My kid is now 2 and a half years old, and we're here. Bedsharing, nursing to sleep, contact napping, following our guts. We have more good nights than bad, but when the nights are bad, they feel really terrible. The terrible nights feel like they go on forever, but the reality is: it all changes. The tough times pass. From birth to now, we have lived through so much change. I know that one day, she will want to sleep in her own bed, and I'll be so happy and so sad and so proud at the same time.

I try to remind myself of this when I am about to lose my shit. I am not always successful at not losing my shit.
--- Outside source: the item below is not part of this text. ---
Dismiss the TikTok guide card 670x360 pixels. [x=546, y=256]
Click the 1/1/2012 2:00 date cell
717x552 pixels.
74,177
Yesterday, after the worst night, I did several things to survive the day:

  • drank a lot of water

  • spent time in the sunshine

  • ate a high protein breakfast (scrambled eggs with ricotta)

  • did some yoga for energy (always with Adriene)

  • did a meditation for inner peace (again, with Adriene!)

  • threw together some whole wheat raspberry scones in a normal amount of time and popped them in the oven before my kid got home from swim lessons

  • napped while my kid napped

  • breathed a LOT

I have to remind myself, though, that even though yesterday felt like a good day despite the exhaustion, I don't have it all figured out. I, actually, never will, because every day is different. And that's okay. It's okay to take the day as it comes. To take a few minutes to close my eyes, imagine my mother’s voice and what she might say to me. Listen to my body and heart and spirit so I can do what I can to take care of myself so I can take care of my kid. What worked yesterday may not work on the next hard day.

Everything changes, nothing lasts forever.

But I did have everything figured out yesterday, though, and I will take that win.